Les toitures deviennent alors moins étanches, favorisant les infiltrations d’eau, la dégradation du bois et, à terme, un coût de rénovation élevé.
Outre ces effets visibles, les nids et fientes obstruent fréquemment les gouttières et les évacuations d’eau, entraînant des débordements et des infiltrations dans les murs.
Face à ces dégâts cumulatifs, une régulation raisonnée et continue des populations de pigeons est la meilleure solution pour préserver la sécurité, la durabilité et l’esthétique des bâtiments.
Dégât sur les cultures agricoles.
Les corvidés, comme les corbeaux freux et les corneilles noires, peuvent provoquer des pertes considérables dans les cultures agricoles, notamment au moment des semis et de la levée des jeunes plants.
Intelligents, organisés et méfiants, ces oiseaux agissent souvent en groupe, rendant leur régulation difficile sans une stratégie adaptée.
Les semences fraîchement mises en terre — en particulier le maïs, le tournesol, le blé, ou encore certaines légumineuses — sont leur cible privilégiée.
Les corneilles repèrent rapidement les parcelles fraîchement semées, déterrent les graines une à une et les consomment avant même la germination.
Elles peuvent également arracher les jeunes pousses au stade de levée pour atteindre les grains encore tendres, entraînant parfois la destruction totale de zones entières de cultures.

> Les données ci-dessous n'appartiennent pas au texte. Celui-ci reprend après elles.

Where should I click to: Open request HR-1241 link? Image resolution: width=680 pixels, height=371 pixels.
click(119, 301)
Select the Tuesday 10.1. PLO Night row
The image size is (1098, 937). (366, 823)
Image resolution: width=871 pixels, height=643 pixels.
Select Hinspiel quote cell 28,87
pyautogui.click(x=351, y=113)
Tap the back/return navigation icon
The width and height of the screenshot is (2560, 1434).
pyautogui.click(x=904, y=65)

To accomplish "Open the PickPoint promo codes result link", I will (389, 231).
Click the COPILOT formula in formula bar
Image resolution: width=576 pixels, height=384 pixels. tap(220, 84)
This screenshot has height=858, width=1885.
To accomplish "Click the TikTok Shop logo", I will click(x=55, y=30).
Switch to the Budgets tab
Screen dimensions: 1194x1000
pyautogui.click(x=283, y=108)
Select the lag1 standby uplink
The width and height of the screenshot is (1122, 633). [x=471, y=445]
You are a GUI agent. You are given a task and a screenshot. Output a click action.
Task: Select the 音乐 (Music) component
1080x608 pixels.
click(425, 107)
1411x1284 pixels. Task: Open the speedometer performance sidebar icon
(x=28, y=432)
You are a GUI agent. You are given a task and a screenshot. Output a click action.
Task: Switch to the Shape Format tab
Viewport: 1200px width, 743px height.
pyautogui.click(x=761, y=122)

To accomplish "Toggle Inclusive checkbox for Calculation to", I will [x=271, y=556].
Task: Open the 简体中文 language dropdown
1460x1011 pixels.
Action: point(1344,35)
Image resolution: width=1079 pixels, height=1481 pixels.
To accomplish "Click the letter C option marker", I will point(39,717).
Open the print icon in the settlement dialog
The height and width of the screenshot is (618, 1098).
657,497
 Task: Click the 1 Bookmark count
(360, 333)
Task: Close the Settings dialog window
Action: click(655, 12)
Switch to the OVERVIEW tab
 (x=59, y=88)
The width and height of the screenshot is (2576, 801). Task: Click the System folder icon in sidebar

Au-delà de la perte directe de plants, ces attaques causent des manques à la levée, des trous dans les lignes de semis, et nécessitent souvent des ressemis coûteux.
Les exploitants se retrouvent ainsi confrontés à une baisse significative du rendement, accompagnée d’un surcoût de travail et de matériel.
Dans les zones particulièrement touchées, la présence dissuasive de rapaces s’avère être l’une des méthodes les plus naturelles et les plus efficaces.
Le vol régulier de buses ou de faucons dans les parcelles crée un sentiment d’insécurité durable au sein des bandes de corvidés, réduisant fortement leur retour sur les champs protégés.
Ainsi, la fauconnerie d’effarouchement permet d’assurer une protection écologique et respectueuse des cultures, tout en restaurant l’équilibre entre l’agriculture et la faune sauvage.